■ Brief: Copy out all the lines in the records that include the word "each".

[Data shown Boundary: Start]

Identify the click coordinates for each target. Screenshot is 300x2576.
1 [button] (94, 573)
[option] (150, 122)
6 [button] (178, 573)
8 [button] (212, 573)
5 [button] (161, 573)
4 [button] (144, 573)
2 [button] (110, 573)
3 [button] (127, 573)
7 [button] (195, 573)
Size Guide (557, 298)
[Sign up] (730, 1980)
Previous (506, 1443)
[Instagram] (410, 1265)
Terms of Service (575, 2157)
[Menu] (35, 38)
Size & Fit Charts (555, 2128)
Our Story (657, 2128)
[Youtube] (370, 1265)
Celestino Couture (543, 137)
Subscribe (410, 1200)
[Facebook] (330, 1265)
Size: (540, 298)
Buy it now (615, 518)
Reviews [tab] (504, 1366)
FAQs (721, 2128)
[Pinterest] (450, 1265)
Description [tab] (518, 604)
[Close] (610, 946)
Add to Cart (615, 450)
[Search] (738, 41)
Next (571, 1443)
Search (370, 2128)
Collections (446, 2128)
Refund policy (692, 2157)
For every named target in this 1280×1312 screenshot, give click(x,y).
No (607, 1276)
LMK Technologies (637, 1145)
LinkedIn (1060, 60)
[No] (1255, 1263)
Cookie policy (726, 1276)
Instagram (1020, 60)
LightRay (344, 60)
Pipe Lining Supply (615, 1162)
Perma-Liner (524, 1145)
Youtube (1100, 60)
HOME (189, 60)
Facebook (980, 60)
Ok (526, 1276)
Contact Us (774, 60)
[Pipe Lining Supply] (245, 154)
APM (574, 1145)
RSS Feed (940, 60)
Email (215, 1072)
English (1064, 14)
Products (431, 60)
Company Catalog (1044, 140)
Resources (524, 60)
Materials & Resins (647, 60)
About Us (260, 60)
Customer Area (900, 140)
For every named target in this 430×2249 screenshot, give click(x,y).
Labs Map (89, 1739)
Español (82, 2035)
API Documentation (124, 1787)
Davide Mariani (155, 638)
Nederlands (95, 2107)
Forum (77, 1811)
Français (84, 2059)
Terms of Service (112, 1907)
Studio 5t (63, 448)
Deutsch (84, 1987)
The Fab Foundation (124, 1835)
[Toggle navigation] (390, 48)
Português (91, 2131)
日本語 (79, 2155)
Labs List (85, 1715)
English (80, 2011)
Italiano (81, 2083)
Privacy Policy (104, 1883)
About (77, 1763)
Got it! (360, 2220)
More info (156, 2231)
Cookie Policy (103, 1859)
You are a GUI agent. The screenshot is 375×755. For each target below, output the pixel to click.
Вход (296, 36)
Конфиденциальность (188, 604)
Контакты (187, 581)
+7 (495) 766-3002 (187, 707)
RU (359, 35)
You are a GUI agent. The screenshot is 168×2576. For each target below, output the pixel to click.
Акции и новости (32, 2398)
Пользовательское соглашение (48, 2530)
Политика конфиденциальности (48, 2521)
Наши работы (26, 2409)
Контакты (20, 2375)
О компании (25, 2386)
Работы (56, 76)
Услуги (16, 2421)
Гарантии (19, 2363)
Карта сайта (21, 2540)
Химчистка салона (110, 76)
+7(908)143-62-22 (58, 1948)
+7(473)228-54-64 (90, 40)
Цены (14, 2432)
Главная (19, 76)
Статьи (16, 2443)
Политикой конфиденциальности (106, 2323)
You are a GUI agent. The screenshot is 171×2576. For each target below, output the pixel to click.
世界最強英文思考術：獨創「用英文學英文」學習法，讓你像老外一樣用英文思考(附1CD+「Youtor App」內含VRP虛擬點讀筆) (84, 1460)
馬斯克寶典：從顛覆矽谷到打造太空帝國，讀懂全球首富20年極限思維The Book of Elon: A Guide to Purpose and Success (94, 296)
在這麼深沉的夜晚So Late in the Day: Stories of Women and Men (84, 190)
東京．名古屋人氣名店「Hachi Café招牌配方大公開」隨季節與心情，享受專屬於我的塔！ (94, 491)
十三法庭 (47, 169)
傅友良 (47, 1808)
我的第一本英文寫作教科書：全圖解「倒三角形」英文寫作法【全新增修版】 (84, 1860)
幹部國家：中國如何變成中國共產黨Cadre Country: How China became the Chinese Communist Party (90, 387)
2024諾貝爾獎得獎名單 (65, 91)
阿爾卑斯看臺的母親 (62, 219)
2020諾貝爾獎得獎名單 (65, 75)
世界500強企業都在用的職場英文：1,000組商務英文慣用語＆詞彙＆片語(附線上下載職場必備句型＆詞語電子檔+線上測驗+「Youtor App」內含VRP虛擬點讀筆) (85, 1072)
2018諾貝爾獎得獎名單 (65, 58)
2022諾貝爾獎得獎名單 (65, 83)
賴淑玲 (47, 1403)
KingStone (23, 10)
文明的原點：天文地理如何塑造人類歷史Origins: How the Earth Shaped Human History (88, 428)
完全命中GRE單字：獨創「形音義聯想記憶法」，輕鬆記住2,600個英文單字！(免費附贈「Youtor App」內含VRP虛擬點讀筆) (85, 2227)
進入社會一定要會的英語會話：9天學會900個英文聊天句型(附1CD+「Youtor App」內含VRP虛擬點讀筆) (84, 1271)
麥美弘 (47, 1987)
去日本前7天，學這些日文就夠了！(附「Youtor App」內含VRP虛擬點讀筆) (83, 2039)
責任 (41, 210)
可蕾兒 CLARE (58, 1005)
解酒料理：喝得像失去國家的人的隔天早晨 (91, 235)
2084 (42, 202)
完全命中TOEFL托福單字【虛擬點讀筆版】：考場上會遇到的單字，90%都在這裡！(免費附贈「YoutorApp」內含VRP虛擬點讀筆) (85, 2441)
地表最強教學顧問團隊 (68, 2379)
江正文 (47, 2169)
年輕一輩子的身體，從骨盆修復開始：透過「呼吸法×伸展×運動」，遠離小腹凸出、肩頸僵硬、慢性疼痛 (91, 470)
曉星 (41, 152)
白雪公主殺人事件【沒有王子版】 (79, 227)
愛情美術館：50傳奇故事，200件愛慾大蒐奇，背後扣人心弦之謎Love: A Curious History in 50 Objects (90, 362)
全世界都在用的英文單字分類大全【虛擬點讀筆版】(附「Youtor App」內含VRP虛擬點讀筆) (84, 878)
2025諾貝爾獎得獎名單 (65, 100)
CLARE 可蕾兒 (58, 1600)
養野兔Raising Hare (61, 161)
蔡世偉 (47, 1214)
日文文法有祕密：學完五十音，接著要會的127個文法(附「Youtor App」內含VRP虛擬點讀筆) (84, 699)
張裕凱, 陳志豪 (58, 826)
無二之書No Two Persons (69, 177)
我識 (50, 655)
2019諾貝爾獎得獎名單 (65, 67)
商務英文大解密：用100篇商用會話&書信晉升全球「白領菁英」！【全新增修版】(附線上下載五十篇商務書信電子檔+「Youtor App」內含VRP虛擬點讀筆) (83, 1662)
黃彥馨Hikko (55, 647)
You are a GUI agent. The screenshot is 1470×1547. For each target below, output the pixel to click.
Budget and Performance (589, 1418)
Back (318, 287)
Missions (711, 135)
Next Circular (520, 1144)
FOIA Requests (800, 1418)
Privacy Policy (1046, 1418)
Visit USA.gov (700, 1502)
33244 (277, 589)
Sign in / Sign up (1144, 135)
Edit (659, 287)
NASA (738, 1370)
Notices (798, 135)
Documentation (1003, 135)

[Data shown Boundary: End]

■ Exercise result:
Identify the click coordinates for each target. Screenshot is 300x2576.
You are a GUI agent. The screenshot is 375×755. For each target below, output the pixel to click.
You are a GUI agent. The screenshot is 168×2576. For each target below, output the pixel to click.
You are a GUI agent. The screenshot is 171×2576. For each target below, output the pixel to click.
You are a GUI agent. The screenshot is 1470×1547. For each target below, output the pixel to click.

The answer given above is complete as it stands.